Hay algo extraño en el comportamiento opaco con que se rige el Congreso. Este mismo miércoles, sin ir más lejos, se ha producido un suceso similar. Cuando asistimos al enfrentamiento del diputado Rufián con el ministro Borrell, y la presidenta del Congreso, Ana Pastor, decidió expulsar al diputado de ERC, hecho sólo precedido por la expulsión de Martínez Pujalte hace doce años, la propia presidenta ordenó que se retiraran las palabras “fascista” y “golpista”. La presidenta de las Cortes, la tercera autoridad del Estado, explicó muy bien por qué quería que esas palabras fueran retiradas:

“El Diario de Sesiones lo leerán no mañana, sino dentro de cien años, y esta generación, que posiblemente tendríamos que representar lo mejor de la historia de España después de estos cuarenta años de democracia, estamos demostrando, especialmente en el Pleno del miércoles, que no utilizamos bien la palabra que nos han dado los españoles para representarles y tampoco utilizamos bien nuestro modo de estar, porque no solo hay insultos verbales en este hemiciclo, hay falta de respeto a la Presidencia, hay actitudes que son absolutamente impresentables”.

En pocas palabras, la presidenta se avergüenza del comportamiento de sus señorías, y, además, intenta que esa vergüenza no se extienda a las generaciones futuras.

Discutir con el cuñado de Vox

Es justo y necesario decir que no todos se comportan del mismo modo. De hecho, la inmensa mayoría de los 350 diputados y diputadas se comporta con cortesía y con educación. Gabriel Rufián ha logrado convertirse en el previsible gracioso del Congreso. Sus aspavientos, sus numeritos y los cachivaches que lleva al trabajo son como las gracietas del niño malote de la clase, del rebelde al que todos esperan. Lo malo es que cuanto más irreverente o más payaso es uno, más se le prima en las televisiones, en las radios y en Twitter.

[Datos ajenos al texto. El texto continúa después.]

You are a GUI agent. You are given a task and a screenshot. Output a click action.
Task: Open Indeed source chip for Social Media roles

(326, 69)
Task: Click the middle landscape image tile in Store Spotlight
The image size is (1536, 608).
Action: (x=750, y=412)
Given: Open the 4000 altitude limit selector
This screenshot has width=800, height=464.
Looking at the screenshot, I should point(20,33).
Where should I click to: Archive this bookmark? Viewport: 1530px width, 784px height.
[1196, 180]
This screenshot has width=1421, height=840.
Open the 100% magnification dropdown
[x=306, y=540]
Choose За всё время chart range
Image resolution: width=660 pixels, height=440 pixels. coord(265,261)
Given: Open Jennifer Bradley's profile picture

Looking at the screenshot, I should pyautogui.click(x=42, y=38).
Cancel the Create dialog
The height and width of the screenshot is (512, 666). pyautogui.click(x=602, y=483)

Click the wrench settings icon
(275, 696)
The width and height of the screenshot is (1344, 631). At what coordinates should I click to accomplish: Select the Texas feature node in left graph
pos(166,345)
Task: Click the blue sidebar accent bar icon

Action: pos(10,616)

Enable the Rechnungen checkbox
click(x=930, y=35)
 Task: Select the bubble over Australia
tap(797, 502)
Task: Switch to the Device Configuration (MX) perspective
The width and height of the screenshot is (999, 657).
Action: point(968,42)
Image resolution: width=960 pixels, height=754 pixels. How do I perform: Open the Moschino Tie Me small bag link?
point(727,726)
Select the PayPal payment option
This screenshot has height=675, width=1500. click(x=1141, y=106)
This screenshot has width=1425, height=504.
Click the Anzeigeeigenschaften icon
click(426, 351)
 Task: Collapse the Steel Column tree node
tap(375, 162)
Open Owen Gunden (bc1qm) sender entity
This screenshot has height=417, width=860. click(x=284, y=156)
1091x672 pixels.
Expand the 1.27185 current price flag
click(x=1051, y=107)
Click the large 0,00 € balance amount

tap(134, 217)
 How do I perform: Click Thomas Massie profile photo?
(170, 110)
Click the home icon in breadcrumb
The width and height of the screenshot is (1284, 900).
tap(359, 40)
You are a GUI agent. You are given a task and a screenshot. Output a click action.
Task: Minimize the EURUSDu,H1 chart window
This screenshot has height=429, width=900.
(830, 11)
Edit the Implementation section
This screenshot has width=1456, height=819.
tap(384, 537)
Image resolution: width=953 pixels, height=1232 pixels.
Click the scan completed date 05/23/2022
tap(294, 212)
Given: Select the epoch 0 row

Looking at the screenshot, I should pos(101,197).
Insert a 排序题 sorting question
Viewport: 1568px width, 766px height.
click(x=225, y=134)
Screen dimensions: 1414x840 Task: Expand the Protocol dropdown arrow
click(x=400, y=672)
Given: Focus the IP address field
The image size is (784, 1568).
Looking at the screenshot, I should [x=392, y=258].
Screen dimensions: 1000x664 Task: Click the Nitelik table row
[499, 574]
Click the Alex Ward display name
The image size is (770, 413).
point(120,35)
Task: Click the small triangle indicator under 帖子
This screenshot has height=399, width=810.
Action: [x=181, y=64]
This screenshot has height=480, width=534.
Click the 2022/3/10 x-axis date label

Rufián está entre los políticos más conocidos del país por sus tonterías. Nuestro tiempo, me temo que más que otros pretéritos, premia al que es capaz de dar el corte, el total, el titular, el meme más corto, más curioso, más irreverente, más excéntrico. Y Rufián y otros rufianes lo saben. Hacen de esa habilidad su activo y su seña de identidad. Como Trump o decenas de otros líderes políticos de ayer y de hoy, se recrean en su supuesta espontaneidad. En su intención de decir las cosas “como son”, para eructar simplificaciones, engaños y ataques que activan la bilis de los hooligans que les siguen.

No sé que merece más vergüenza en realidad: si el hecho de que dentro de cien años nuestros nietos lean lo que decían sus abuelos en la sede de la soberanía popular, o que descubran que hubo millones de ciudadanos dispuestos a creer y a seguir a los más imbéciles de la pandilla.